What is true is that the VCL is a layer on top of the Windows API, and a compiler is a layer on top of the raw machine language (like an assembler is). But dot net, while mostly implemented as a layer on top of the Win API, doesn't actually NEED to be a "layer". As originally envisioned, I believe it was supposed to be a PARALLEL API, in pure managed code, eventually replacing the aging (and frankly, badly designed) WIN32 API.  

Dot net is also a layer between the processor and compiler, but that's a completely separate thing than the dot net framework's layering over the API.

Bottom line - the real question isn't how many more layers of stuff we're going to wedge between programmers and the hardware - it's the question of how future operating systems and programming languages are going to improve their ability to hide complexity and simplify development. Looking at this as another "layer" forces you to think in terms of "translation" between what we want and what we have, rather than looking at completely new approaches.

Steve Summers United States |

1/19/2011 5:11:33 PM #

Ciprian Mustiata

As the previous topic pointed out, I think that Java/.Net etc. did not bring that of an overhead, anyway the services that make life easier are here for some time that will give some overhead:
- dynamic languages (but they start to get traction as they do get "enough" speed). JS is around 10x slower than optimized C++, it will get just 3-4x I think in two extra years (because Mozilla already proposed "annotated types" and may become a standard, as is there in ActionScript). Ruby have also a JIT, Lua too. So at large I just think that a dynamic language with a decent JIT in it will get over for medium desktop applications.
- not using bit optimized formats: we tend today to use XML, sometimes over SOAP, and so on, that I think those are the biggest speed losers: disk accesses are 100x slower than memory that is slower 30-40 times than what enters in cache. So a small Java code may perform reasonably well if enters in CPU cache. So applications I think will try to reduce disk accesses but will store "fatter files". As is memory for free, disk space also becomes for free (I've bought some time ago 2 TB with a bit more than 100 euros)
- indirect drawing of controls, etc. NeXT/OS X (with PostScript/PDF drawing model), remade in Vista and Linux. Probably control abstractions will become the norm, so most applications will be just hooks using JS (Gnome Shell, Qt Quick/QML)
- OpenCL/LLVM: to get the very last drop of performance. Those are the replacement of assembly as far as I see
- Cloud: the new disk, I think will become the slowest from chain

Ciprian Mustiata Spain |

1/19/2011 6:13:55 PM #

codeelegance

I think you're focusing on the wrong idea. It's not the layers that make programming easier. It's the abstractions they provide. The reason there are so many layers is that a single abstraction is never adequate.

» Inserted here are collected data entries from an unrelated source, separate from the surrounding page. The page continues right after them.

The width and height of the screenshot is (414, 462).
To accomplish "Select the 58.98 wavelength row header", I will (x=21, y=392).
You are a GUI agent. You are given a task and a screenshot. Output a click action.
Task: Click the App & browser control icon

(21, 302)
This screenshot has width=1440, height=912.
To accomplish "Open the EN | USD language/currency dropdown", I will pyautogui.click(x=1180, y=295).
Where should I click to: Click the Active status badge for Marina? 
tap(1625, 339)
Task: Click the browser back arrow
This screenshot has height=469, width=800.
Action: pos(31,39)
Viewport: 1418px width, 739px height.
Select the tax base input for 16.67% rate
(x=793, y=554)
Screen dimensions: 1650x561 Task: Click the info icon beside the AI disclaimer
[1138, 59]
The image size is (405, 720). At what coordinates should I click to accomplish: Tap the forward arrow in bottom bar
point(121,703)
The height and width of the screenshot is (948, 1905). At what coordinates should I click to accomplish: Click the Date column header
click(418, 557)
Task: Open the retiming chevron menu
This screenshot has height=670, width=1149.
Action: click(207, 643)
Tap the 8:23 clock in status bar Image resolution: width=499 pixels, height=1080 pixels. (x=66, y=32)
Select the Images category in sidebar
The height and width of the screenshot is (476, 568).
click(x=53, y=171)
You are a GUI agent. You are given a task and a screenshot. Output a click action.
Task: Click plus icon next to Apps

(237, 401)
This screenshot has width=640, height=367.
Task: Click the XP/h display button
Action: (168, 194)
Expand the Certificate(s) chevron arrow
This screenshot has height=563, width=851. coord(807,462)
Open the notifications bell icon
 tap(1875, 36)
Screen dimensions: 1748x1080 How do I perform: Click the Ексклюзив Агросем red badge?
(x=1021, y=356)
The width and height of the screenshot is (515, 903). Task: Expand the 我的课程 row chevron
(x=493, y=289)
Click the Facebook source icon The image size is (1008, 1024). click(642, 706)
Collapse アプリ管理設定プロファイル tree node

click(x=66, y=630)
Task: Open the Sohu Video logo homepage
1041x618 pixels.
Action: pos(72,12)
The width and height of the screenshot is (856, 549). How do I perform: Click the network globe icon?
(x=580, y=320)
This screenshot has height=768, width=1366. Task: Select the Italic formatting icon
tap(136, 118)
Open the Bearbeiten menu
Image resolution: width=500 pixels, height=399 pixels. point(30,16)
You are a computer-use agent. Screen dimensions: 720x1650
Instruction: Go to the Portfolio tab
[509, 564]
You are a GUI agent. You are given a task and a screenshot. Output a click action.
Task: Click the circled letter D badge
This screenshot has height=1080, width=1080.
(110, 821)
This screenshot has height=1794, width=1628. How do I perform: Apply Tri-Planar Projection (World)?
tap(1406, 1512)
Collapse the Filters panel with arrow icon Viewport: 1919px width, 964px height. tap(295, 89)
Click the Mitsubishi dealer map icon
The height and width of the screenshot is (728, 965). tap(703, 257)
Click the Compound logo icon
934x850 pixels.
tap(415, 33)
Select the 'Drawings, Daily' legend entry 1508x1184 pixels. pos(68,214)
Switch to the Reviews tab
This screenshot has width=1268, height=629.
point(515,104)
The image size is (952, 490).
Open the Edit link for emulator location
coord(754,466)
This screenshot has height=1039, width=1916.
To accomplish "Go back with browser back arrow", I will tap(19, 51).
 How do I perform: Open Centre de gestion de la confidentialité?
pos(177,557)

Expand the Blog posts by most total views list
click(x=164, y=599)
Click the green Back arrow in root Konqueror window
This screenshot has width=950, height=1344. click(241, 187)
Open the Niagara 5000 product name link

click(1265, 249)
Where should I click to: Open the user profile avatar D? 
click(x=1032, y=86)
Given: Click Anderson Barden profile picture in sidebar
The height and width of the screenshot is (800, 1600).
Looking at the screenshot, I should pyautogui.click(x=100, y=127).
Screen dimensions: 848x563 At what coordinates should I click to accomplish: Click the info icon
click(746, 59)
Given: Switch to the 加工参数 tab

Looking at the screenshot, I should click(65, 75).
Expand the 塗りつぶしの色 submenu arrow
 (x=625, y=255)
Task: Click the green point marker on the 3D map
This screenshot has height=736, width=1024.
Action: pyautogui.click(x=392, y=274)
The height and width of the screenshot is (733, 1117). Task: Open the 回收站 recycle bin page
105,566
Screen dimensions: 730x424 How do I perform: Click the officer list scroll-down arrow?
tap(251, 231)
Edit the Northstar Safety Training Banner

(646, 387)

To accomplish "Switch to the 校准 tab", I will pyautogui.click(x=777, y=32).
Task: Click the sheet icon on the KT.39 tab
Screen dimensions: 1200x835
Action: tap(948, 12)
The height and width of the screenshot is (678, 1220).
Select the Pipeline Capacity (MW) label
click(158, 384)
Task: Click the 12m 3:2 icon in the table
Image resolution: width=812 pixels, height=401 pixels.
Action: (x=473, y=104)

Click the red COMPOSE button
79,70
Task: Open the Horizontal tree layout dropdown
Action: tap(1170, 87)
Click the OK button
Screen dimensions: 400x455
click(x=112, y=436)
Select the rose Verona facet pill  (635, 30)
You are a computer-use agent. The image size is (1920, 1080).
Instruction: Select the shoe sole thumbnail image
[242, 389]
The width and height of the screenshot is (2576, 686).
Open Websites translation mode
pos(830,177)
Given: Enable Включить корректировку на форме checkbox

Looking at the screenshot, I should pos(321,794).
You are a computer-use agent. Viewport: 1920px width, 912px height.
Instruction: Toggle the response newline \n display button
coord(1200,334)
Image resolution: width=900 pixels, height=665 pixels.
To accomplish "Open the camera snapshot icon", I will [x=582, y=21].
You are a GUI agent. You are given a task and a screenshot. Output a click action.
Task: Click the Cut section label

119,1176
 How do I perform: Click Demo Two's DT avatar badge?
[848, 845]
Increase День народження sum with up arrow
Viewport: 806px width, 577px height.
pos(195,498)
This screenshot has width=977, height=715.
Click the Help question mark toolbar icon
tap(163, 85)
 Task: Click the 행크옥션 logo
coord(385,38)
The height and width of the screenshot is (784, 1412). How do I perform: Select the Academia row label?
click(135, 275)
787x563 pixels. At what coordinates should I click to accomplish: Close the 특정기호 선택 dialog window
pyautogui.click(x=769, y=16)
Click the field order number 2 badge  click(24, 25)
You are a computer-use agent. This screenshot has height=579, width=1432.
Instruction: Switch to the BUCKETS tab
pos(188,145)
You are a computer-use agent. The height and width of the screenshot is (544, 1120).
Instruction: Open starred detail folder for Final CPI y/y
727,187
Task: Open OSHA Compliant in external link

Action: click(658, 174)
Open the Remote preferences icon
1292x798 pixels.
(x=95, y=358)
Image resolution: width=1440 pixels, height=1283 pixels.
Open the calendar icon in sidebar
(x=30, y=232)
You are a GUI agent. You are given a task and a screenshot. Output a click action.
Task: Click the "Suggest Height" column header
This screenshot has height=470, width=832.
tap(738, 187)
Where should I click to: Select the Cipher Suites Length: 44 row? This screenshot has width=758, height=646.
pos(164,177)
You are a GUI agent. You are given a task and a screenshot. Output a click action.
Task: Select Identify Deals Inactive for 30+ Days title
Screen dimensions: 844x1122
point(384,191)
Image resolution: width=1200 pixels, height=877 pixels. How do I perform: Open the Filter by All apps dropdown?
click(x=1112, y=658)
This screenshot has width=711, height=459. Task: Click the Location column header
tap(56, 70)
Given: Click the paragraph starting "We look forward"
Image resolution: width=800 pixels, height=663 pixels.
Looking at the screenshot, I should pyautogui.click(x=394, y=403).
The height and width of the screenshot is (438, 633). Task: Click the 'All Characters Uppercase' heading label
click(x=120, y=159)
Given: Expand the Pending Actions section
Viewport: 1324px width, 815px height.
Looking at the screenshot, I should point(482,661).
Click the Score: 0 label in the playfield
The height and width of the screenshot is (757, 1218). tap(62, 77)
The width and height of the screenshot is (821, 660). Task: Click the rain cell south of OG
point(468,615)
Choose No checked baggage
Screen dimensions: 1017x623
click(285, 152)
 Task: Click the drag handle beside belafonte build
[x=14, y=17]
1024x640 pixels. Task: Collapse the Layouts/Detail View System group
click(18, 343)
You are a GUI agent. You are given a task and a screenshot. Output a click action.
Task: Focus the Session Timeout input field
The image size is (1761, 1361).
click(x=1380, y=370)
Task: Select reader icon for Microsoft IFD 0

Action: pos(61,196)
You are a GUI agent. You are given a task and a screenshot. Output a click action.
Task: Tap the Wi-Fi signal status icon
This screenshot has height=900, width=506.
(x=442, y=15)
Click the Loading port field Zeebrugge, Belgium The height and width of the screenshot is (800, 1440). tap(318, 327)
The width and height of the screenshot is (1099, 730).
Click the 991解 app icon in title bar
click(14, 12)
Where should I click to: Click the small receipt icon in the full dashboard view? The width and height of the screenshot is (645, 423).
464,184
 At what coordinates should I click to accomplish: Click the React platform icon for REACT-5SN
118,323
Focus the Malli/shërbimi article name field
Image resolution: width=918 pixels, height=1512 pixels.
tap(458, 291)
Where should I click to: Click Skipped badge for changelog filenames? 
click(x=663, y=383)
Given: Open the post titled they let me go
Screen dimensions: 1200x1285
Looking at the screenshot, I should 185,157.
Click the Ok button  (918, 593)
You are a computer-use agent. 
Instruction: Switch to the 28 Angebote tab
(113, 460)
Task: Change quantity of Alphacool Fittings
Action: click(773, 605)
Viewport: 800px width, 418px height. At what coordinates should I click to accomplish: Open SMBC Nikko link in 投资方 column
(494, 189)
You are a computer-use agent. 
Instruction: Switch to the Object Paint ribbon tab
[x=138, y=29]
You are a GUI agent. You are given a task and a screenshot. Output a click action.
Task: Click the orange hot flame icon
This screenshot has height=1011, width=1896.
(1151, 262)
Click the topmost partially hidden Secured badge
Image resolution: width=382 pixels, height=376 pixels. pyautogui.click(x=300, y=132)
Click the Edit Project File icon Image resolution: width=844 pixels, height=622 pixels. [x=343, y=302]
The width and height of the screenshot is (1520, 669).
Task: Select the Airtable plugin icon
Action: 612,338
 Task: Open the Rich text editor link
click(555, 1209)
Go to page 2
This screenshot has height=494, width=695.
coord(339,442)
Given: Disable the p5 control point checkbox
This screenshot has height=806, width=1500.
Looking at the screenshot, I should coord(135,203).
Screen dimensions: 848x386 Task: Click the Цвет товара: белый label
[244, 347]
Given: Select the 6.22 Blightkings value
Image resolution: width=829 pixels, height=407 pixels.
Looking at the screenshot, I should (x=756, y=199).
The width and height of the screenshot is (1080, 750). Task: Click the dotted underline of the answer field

Take the stream abstraction as an example. There is a lot of merit in treating data as a stream but for some cases it hides too many details so you bypass it and manipulate data by copying it into and out of a buffer. In other cases a stream doesn't hide enough so you move up and use a data set or something at an even higher level.

We build layer upon layer of abstractions so we have the choice of how deep down the rabbit hole we want to go. This allows us to focus on driving to our destination rather than building the engine.

So the real question is how close are we getting to problem domain? I think we still have room for more levels. When we get to the point where someone says "I want my computer to do *this*" and a programmer does a single action to make it happen, then I think we'll have exhausted the need for any further layers.

codeelegance United States |

1/20/2011 10:02:53 PM #

Kashif


For software development, Domain Specific Modeling will be the next layer on top of all current layers we see today.

Domain experts create a domain model and the resultant code either machine code or other (say javascript etc) gets generated directly from that domain model.

ie from domain model we go directly to the final application in one step.